[TASK DIRECTIONS] Report every line of the data where the string "will" appears.

[SOURCE DATA]
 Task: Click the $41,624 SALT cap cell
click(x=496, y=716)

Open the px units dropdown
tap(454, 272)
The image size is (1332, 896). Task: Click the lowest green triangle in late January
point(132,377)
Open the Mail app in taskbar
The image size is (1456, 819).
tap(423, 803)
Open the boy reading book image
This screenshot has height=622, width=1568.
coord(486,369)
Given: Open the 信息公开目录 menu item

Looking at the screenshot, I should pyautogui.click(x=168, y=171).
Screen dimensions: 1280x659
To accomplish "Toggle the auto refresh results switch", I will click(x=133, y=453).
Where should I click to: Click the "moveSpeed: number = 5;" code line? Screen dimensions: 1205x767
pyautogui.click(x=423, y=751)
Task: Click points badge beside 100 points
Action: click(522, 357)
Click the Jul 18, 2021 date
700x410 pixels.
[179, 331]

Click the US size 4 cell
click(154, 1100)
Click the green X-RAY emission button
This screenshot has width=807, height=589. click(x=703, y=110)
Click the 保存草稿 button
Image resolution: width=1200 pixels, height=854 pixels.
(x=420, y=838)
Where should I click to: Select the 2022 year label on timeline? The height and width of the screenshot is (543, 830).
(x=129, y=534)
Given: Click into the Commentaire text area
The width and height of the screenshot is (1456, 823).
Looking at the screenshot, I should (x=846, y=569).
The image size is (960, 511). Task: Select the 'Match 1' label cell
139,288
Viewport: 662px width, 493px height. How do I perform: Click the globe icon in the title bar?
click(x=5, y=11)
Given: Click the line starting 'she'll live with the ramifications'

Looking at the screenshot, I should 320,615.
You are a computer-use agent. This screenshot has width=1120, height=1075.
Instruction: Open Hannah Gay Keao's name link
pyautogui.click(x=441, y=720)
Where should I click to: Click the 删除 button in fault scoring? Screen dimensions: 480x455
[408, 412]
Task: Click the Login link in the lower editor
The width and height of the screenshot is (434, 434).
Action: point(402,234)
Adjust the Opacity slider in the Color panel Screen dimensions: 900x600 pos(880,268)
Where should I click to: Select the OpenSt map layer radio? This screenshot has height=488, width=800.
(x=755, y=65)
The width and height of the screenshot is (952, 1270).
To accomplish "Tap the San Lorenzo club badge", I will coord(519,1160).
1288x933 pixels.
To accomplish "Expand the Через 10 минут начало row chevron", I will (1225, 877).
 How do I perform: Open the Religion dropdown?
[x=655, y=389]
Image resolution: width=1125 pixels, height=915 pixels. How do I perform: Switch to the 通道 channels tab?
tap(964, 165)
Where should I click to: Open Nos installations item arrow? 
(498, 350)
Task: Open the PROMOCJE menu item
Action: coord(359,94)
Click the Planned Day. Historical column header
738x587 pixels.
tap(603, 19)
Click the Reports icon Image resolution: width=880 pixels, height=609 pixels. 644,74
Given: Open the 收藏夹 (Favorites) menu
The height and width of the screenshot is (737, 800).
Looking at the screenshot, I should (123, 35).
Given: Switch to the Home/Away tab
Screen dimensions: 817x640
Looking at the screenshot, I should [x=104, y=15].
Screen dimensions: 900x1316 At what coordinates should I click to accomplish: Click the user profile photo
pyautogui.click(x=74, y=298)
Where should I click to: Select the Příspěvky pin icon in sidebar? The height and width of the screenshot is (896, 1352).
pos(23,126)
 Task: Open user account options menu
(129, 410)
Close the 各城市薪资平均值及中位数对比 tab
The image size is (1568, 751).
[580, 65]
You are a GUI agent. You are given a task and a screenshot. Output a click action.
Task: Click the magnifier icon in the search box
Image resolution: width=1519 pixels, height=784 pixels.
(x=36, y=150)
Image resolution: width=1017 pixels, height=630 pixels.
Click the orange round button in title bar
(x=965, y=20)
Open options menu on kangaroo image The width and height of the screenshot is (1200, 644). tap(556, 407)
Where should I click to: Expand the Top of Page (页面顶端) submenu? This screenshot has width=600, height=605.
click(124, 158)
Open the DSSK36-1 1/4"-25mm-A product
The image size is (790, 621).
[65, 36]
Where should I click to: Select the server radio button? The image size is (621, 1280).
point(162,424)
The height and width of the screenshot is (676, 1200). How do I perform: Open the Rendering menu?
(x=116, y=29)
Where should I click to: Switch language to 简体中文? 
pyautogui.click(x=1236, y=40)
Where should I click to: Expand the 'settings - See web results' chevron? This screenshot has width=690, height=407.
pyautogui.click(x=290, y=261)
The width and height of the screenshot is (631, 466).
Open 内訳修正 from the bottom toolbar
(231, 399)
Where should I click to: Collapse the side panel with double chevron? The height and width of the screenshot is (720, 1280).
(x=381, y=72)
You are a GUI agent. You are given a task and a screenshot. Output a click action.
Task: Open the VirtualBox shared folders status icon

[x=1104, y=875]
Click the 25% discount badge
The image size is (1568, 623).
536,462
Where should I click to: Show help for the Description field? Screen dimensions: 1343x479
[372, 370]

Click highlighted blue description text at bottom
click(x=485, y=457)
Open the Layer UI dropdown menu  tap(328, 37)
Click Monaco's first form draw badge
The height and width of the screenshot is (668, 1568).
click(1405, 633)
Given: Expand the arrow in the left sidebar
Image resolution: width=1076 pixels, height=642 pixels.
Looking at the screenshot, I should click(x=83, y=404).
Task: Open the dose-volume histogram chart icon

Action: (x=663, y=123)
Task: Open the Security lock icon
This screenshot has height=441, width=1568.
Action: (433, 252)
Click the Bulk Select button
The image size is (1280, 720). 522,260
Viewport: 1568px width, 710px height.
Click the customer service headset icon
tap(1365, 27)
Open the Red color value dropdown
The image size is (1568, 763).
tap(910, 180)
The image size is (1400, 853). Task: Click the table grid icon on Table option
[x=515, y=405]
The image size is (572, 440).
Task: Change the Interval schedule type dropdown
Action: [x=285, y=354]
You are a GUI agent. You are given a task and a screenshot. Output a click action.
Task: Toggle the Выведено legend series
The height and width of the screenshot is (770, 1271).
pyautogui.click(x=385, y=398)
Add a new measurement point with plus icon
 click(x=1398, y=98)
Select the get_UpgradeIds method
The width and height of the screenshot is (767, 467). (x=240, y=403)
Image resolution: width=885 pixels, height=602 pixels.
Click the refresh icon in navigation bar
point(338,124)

[FINISHED EXERCISE]
To accomplish "Toggle the auto refresh results switch", I will click(x=133, y=453).
To accomplish "Tap the San Lorenzo club badge", I will coord(519,1160).
To accomplish "Expand the Через 10 минут начало row chevron", I will (1225, 877).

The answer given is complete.